Clément Jacquelin peaufine la carabine avec la légende Ole-Einar, au contact de qui il dit apprendre beaucoup. « J’avais lu ça dans certains articles, mais à le vivre c’est… remise en question permanente. Je peux vous dire qu’en deux mois j’ai fait un bond en avant en termes de technologie et de développement parce qu’il a fallu s’ouvrir, il a fallu créer autre chose, générer de la nouveauté très rapidement. Quand je vois tout le travail qu’il y a derrière avec Emilien, quelque part c’est le fruit de ce qui a été fait avec Bjoerndalen. » Le frangin confirme. « On est toujours en train de chercher de nouvelles choses, je sais déjà que l’an prochain je vais changer de carabine et ça sera pour quelque chose de mieux encore. »
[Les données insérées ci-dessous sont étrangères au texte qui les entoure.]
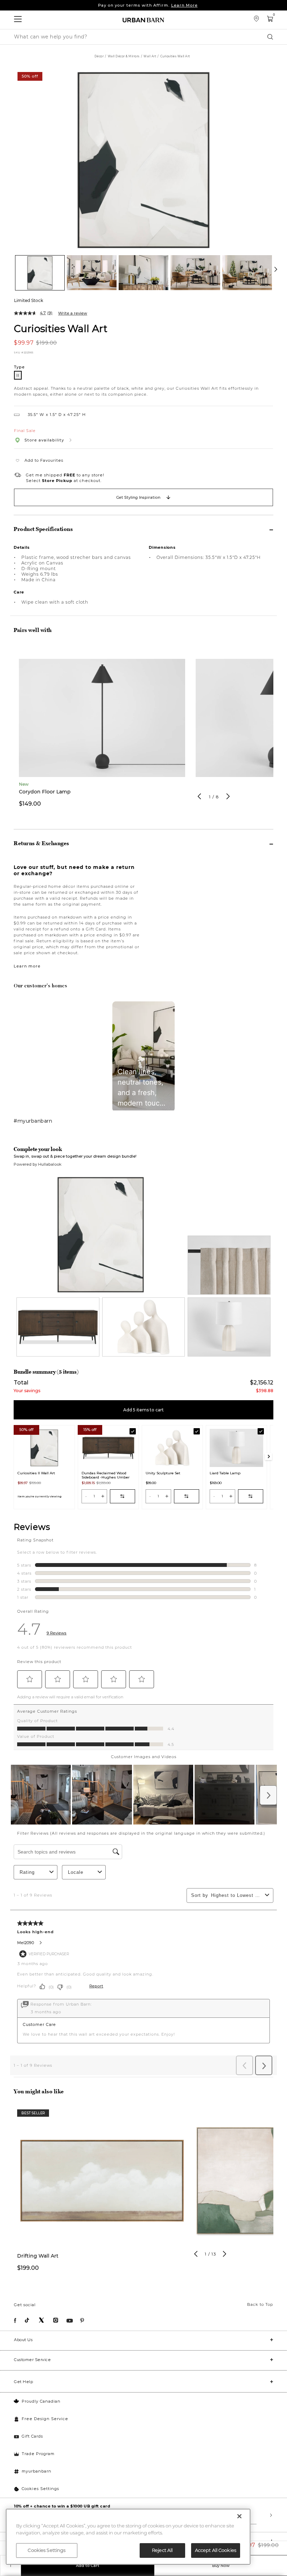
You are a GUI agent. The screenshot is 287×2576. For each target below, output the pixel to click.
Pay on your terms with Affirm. (148, 5)
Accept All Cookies (215, 2550)
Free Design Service (45, 2418)
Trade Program (38, 2453)
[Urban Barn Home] (143, 20)
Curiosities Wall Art (60, 328)
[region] (128, 2537)
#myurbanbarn (33, 1120)
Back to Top (260, 2304)
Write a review (72, 313)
Chaque produit développé diffère d’un athlète à l’autre, même si le carabinier confie en se marrant que « tous les biathlètes veulent savoir ce que l’autre a fait avant ». Pour Martin Fourcade, par exemple, « l’élément flagrant et on le voit à la télé, c’est la pièce avant, le pommeau. Ça a été une vraie demande de sa part pour alléger son produit. L’intérêt c’est que sur les skis, c’est la guerre, l’athlète va flirter avec ses limites et cette amélioration compte. Après sur le tir, l’idée est d’avoir moins d’inertie sur la carabine sur les positions de tir couché ». Idéal pour blanchir les cibles. Et plier des courses olympiques sur le pas de tir.